N’y comprenant plus rien nous avons appelé au secours le Sherlock du comportement animal, le Pr Burp (1).

 

Bouffarde au bec et loupe à la main, il scruté les lieux des crimes pour nous communiquer finalement ses conclusions.

 

 Les rongeurs pénètrent par la chatière, chose incroyable pour des souris, et ont établi un camp de base sous la bibliothèque. Lech est innocente et c’est Mirzah qui, par solidarité, se charge du « travail » de « hunter killer » (chasseur/tueur).

 

Nous sommes sidérés d’abriter un chat et un chien aux rôles inversés, où allons-nous ? Il n’y a plus de saisons !

 

  1.  Lire à ce sujet les albums du génial Marcel Gotlib (la rubrique à brac et d’autres aux Ed Dargaud)

 

05:53 Écrit par yog dans Général, Loisirs | Lien permanent | Commentaires (6) | Tags : souris, chat, chien, capture, inversion |  Facebook | |

10/04/2014

Une sieste peu évangélique ?

 

Allongé sur le couvre-lit, j’appelle Lech qui aussitôt me rejoint et sous les caresses de ma main droite elle se met à ronronner comme il sied à tout bon chat.

 

Bien vite Mirzah arrive au bord du lit et réclame, elle aussi, la main de son maître.

 

Mes deux mains fouraillent leurs toisons respectives …. mais contrairement au précepte de Jésus ma main droite n’ignore pas ce que fait ma gauche !

 

Mirzah est insatisfaite, elle contourne le lit, d’un saut s’y juche et réclame à nouveau ma main à peine libérée. Elle est moins discrète que Lech et démarre ses coups de lèche en cherchant mon visage. Il m’est impossible de l’en dissuader !

 

Ma sieste est donc terminée et je laisse les deux petites bêtes maîtresses du terrain.

 

Après tout, n’était-ce pas leur objectif ?

 

J’ai encore été eu !

 

21/10/2013

Mirzah drible Lafontaine

Mirzah et le bocal du pâté

 

Notre fils Marcel au retour de ses agréables vacances familiales en Corse nous a rapporté un joli colis contenant des produits de l’Ile de Beauté : de l’excellent vin et des spécialités locales comme quelques bocaux de pâté.

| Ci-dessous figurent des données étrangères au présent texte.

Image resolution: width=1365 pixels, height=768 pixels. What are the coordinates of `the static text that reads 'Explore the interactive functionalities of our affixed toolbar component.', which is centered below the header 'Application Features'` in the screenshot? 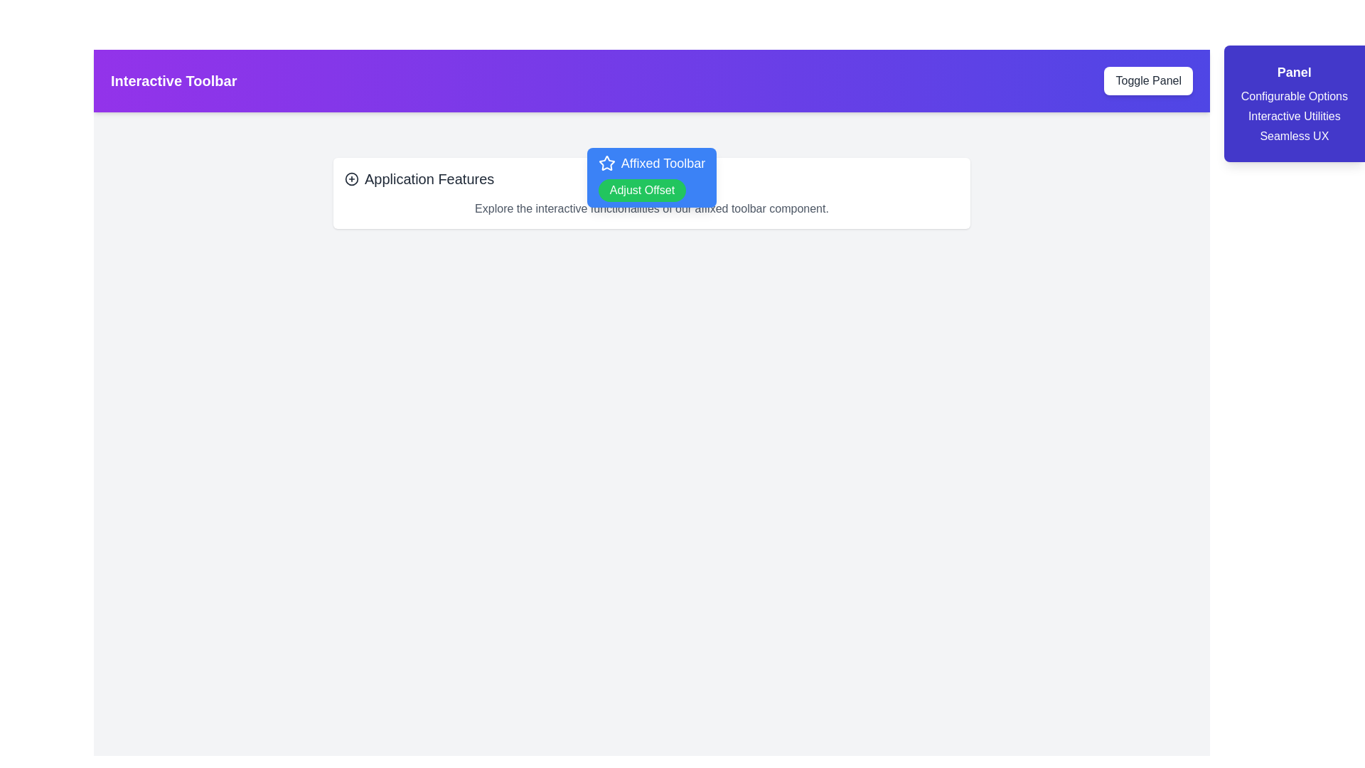 It's located at (651, 208).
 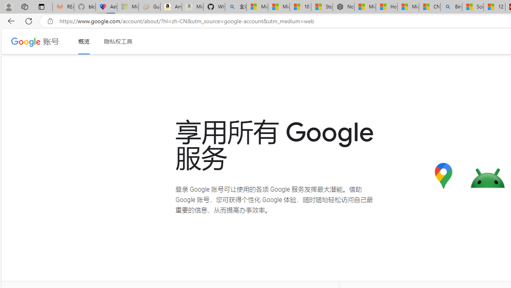 I want to click on 'Asthma Inhalers: Names and Types', so click(x=106, y=7).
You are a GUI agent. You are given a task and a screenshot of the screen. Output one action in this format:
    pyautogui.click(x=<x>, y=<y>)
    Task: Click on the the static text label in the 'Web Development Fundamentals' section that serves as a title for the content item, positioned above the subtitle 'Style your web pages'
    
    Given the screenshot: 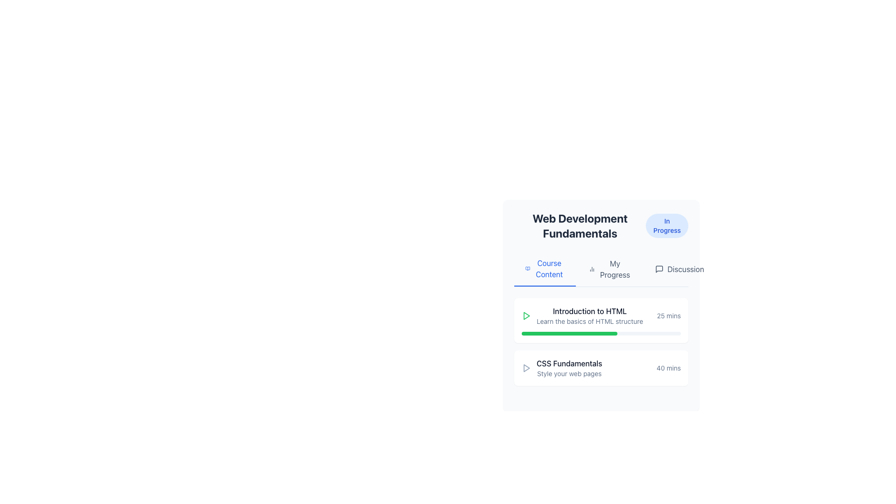 What is the action you would take?
    pyautogui.click(x=569, y=363)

Dernièrement nous en avons dégusté un au petit déjeuner, c’était un régal sur le bon pain !

Aussi mal intentionnés que la Cigogne vindicative de la fable de Lafontaine nous nous apprêtions alors à rire des tourments de notre brave petite chienne cherchant à déguster les restes du pâté collés à la paroi du pot.

Mirzah se saisit d’abord du petit récipient pour le transporter à l’écart en le tenant par les dents, tâche rendue difficile par la forme cylindrique de l’objet.

Ensuite elle immobilisa le bocal entre ses pattes et dégusta son festin en quelques coups habiles de sa longue langue. Fière d’avoir déjoué la perfidie de ses maîtres elle leur rapporta le bocal propre.

Mirzah serait donc plus subtile que le renard ?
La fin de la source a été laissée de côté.